In June, the ONCHIT released four requests for proposals related to health care interoperability. One RFP calls for developing processes that would lead to unification and harmonization of industrywide health IT standards.

That RFP addresses standards that are similar or at least have significant overlaps in meaning and intent, creating a need to identify and merge them. There's also a need to understand how those various standards will operate with one another on the NHIN.

Congress has also been busy producing legislation to support health care IT, much of which also stresses standards development.

No one expects the imminent construction of a complete standards environment. But there's considerable optimism that a quick agreement could be reached on at least a core set of standards that will allow the first stages of the NHIN to begin.

"The next six or seven months will really be an interesting time," Garrett said.

Building a better vocabulary

Definitively choosing which of the available health care standards should apply to the National Health Information Network is probably not possible. But most respondents to the Office of the National Coordinator for Health Information Technology's request for information agreed that there should be an initial master set of standards that could guide application development or facilitate data exchanges between applications no matter what standards they use.

Some respondents said new standards would be necessary to plug holes in the master set. Some of the vocabulary and coding standards proposed for the master list include:

  • Current Procedural Terminology.
  • Healthcare Common Procedure Coding System.
  • International Classification of Diseases.
  • Logical Observation Identifiers, Names and Codes.
  • Medical Subject Headings.
  • National Library of Medicine's RxNorm.
  • Systematized Nomenclature of Medicine Clinical Terms.
  • Veterans Administration's National Drug File Reference Terminology.

— Brian Robinson

No time to waste but don't rush?

When technology is evolving, many people wonder how soon is too soon to adopt a standard. The same is true in the health care community.

But not everyone must agree on a final set of standards before health care employees can use them.

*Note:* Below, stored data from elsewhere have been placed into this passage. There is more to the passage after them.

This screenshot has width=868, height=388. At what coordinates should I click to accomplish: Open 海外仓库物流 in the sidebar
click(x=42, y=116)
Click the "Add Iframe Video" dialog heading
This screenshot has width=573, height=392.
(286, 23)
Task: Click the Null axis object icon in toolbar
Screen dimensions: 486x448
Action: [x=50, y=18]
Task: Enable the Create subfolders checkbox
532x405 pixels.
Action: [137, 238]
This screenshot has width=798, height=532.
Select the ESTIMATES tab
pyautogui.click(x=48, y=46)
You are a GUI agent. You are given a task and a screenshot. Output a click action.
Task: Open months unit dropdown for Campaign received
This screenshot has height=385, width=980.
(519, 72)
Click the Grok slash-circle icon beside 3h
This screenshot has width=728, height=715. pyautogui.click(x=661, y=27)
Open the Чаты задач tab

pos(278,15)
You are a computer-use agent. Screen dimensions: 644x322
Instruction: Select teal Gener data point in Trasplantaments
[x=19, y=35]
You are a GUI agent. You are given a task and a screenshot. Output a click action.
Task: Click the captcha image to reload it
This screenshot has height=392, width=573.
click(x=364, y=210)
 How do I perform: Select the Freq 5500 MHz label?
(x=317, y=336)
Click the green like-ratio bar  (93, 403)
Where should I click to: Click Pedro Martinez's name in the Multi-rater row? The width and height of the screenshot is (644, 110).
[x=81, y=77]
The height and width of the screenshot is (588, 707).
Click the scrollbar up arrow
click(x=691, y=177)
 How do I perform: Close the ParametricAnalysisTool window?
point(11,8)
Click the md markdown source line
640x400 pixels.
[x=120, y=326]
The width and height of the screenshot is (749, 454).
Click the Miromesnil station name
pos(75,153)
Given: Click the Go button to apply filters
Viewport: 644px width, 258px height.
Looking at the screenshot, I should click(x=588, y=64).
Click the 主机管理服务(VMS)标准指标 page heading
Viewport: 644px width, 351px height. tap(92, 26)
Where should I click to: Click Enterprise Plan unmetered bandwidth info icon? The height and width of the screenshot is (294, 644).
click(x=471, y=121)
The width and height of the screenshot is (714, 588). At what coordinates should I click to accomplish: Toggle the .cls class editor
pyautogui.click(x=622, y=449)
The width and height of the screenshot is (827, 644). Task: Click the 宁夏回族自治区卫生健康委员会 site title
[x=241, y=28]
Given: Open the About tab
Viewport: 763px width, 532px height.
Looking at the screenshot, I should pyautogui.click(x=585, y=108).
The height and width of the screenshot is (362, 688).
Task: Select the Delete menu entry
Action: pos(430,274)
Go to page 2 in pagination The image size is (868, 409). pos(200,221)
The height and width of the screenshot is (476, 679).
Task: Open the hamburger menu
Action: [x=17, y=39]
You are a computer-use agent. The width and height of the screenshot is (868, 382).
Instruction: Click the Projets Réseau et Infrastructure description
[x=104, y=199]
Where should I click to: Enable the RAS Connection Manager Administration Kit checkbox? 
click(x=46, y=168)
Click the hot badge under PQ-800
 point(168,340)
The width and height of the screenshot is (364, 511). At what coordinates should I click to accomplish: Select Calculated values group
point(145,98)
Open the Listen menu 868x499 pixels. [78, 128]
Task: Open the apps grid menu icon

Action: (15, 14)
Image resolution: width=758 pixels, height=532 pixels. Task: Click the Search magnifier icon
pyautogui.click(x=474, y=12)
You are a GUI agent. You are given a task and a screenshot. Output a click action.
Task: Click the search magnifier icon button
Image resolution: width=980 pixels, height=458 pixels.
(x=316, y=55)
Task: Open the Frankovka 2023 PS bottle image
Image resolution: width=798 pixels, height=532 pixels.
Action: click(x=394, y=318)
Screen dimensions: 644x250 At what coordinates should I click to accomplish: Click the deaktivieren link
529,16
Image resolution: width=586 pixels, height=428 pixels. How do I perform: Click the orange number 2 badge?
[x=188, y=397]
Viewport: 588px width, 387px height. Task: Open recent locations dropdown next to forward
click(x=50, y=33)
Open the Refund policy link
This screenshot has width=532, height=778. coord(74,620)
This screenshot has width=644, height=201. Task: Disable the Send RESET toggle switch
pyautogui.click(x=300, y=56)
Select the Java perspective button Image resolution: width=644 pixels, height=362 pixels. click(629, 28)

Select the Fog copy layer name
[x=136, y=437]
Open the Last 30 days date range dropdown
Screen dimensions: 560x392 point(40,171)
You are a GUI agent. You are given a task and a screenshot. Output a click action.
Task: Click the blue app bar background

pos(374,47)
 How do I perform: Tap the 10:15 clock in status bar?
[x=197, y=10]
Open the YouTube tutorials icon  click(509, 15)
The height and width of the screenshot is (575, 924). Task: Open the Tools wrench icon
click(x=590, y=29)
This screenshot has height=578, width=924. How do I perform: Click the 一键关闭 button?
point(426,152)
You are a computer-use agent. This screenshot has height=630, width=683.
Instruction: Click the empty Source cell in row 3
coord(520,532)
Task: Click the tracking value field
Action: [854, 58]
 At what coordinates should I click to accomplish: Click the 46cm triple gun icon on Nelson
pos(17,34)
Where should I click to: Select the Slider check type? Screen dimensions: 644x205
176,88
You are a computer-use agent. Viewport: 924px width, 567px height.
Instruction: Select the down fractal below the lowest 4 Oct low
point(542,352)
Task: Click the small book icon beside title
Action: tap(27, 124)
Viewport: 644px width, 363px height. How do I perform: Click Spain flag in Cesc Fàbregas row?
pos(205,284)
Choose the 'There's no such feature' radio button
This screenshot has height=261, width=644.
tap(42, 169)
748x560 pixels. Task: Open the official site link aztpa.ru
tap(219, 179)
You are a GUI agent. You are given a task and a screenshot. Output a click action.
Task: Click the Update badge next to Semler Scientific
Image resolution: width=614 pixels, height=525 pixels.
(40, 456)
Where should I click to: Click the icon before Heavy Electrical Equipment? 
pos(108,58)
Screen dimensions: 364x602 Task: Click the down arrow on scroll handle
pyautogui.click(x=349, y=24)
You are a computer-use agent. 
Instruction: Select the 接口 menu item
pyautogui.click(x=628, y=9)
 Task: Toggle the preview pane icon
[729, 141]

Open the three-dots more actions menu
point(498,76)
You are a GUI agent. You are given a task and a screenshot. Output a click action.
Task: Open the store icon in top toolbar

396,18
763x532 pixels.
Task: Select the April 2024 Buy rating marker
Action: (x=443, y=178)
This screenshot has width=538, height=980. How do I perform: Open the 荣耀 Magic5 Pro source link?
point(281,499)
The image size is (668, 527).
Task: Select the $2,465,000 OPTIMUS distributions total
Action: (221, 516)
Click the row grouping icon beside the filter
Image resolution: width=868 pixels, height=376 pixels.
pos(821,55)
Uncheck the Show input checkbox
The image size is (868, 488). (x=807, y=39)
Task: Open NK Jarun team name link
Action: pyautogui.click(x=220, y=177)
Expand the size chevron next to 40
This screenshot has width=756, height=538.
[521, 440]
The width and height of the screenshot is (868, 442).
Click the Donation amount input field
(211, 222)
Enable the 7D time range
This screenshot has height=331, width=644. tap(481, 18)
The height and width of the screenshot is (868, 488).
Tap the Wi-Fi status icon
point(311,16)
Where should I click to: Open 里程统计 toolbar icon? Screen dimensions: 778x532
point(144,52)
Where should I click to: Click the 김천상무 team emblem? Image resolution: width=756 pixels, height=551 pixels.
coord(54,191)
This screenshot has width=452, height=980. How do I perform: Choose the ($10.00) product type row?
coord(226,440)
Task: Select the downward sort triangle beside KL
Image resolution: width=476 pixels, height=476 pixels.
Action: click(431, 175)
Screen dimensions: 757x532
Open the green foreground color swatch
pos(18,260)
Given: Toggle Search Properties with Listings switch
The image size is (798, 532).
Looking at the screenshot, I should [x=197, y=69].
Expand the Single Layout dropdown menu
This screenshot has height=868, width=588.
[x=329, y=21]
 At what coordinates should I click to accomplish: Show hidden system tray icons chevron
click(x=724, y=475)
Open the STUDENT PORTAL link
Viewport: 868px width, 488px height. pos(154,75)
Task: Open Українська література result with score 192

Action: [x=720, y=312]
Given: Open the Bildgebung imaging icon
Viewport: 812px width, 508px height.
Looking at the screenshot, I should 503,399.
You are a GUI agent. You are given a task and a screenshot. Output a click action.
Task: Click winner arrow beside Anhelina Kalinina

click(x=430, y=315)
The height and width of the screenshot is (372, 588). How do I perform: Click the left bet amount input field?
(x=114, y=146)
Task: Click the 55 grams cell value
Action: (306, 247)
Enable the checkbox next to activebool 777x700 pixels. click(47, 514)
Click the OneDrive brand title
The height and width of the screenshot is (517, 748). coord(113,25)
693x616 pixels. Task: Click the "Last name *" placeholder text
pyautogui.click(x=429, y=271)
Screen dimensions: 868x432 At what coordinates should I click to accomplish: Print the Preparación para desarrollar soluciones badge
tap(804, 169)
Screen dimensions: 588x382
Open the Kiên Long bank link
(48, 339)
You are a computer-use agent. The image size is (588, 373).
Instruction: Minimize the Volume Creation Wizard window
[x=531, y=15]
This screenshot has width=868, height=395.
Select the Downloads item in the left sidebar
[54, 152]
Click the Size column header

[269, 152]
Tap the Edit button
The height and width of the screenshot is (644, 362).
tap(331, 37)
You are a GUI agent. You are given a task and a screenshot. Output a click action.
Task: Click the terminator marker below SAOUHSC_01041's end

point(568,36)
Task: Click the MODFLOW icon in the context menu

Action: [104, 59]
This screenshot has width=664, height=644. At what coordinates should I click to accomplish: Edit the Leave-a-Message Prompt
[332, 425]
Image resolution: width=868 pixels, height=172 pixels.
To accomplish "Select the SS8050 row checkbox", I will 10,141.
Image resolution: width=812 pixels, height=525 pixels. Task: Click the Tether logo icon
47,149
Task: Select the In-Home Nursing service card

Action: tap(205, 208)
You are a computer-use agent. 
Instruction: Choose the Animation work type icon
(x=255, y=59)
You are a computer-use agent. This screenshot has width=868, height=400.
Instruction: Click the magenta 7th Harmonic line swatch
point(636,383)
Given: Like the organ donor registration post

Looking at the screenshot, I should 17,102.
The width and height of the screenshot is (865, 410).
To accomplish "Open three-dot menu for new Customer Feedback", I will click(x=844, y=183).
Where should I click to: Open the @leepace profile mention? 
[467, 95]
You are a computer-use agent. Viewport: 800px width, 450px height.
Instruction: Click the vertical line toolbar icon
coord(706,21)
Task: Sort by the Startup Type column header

"That would be a disaster because there would be no pressure on anyone to move forward," said Randy Thomas, vice president of advisory services at Healthlink. "In the absence of broadly defined and accepted standards, we have to find a way to interconnect systems while at the same time continuing to refine and define standards."

The vehicles for that are regional health information organizations (RHIOs), which are forming nationwide to develop localized data-sharing infrastructures.

"Most health care in the U.S. is delivered locally anyway," said Hugh Zettel, marketing manager for General Electric's Healthcare Information Technology Enterprise Solutions group. "So it's only natural to use what's already been developed to support delivery of health care there."

Hospitals and other regional health facilities use standards that make sense for their purposes but don't work well with bigger projects, he said. By connecting those RHIOs and expanding the view, holes in the standards become apparent, he said.

But not everyone agrees with that outlook. Although it's good to start developing the National Health Information Network (NHIN) locally, the standards must work nationwide from the beginning, said Hoda Sayed-Fried, vice president of marketing at Medical Information Technology.

"Then you can legitimately use the RHIOs as pilots for [NHIN] standards," she said. "If you start regionally with 50 different sets of standards, the eventual standards you come up with will mean nothing."